TEXT PASSAGE:
%%

I have to say, this was the perfect airplane book.  I know because I spent eighteen hours traveling to London last week (I know, right?  Long flight with several layovers), and Thames was my primary reading material.  My grandmother sent it to me for my birthday, and originally I wasn’t going to bring it along on the trip.  It’s a big fat hardback with heavy pages and four sets of plates (two color, two black-and-white) – very beautiful, but not practical on a plane trip where luggage has weight considerations.  But I couldn’t resist.

Thames wasn’t what I expected – I thought Peter Ackroyd was going to tell more stories about the river and things that had happened on it throughout history.  I was expecting a biography, which I suppose is down to the fact that he wrote a previous book on London and called it London: The Biography.  This is not Thames: The Biography.  It’s descriptions of the river from several dozen different viewpoints – the viewpoint of worship, art, geography, etc.  The chapters are nice and short, which is excellent for traveling.  It was very easy to pick up and put down again, if I got sleepy or we went to get something to eat or our plane started boarding.

%%

EXTRACTED DATA:
%%

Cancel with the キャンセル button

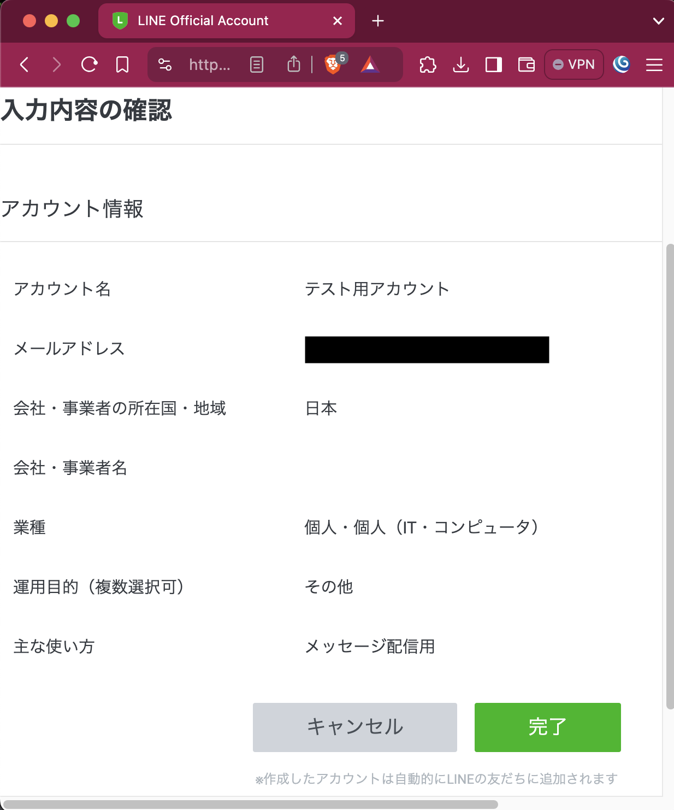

%%
%%

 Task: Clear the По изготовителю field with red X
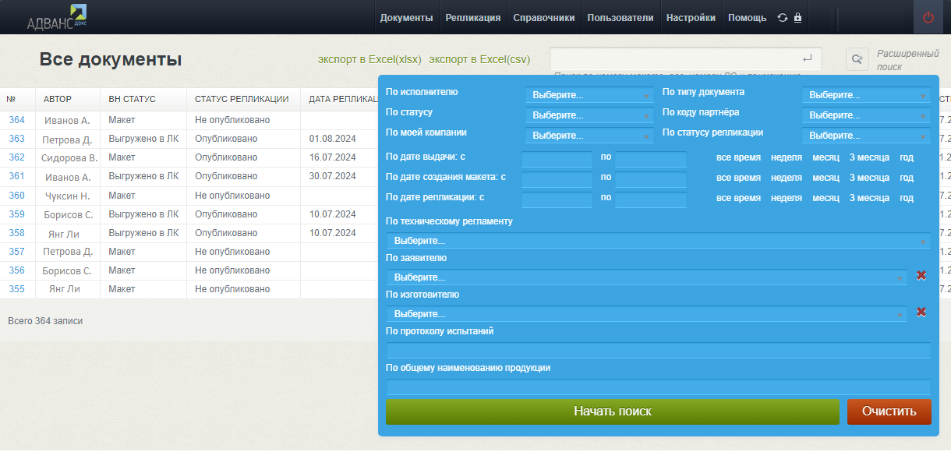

%%

INSTRUCTION A: In the book review, swap "grandmother" for "aunt" and write out the stretch between "I have to say, this" and "I couldn’t resist.", inclusive.
INSTRUCTION B: List the viewpoints on the river that the book review names as examples.
INSTRUCTION C: Resume the book review of Thames from the point where it stops.
The data above has no connection to the book review.

RESPONSE A:
I have to say, this was the perfect airplane book.  I know because I spent eighteen hours traveling to London last week (I know, right?  Long flight with several layovers), and Thames was my primary reading material.  My aunt sent it to me for my birthday, and originally I wasn’t going to bring it along on the trip.  It’s a big fat hardback with heavy pages and four sets of plates (two color, two black-and-white) – very beautiful, but not practical on a plane trip where luggage has weight considerations.  But I couldn’t resist.

RESPONSE B: worship, art, geography

RESPONSE C:
My one complaint was that sometimes I thought Peter Ackroyd was drawing conclusions that were too sweeping, or a bit of a stretch.  I can’t think of any right now, of course, and am much too lazy to get up as I spent yesterday walking several miles up a canal, and today walking all over London hunting for a museum that we did not, ultimately, end up going to visit.  But I enjoyed the book as a whole, a lot.  Fascinating topics, and the pictures were just beautiful.  Oh, and then the day after I’d read all about canals, I visited one.  With locks.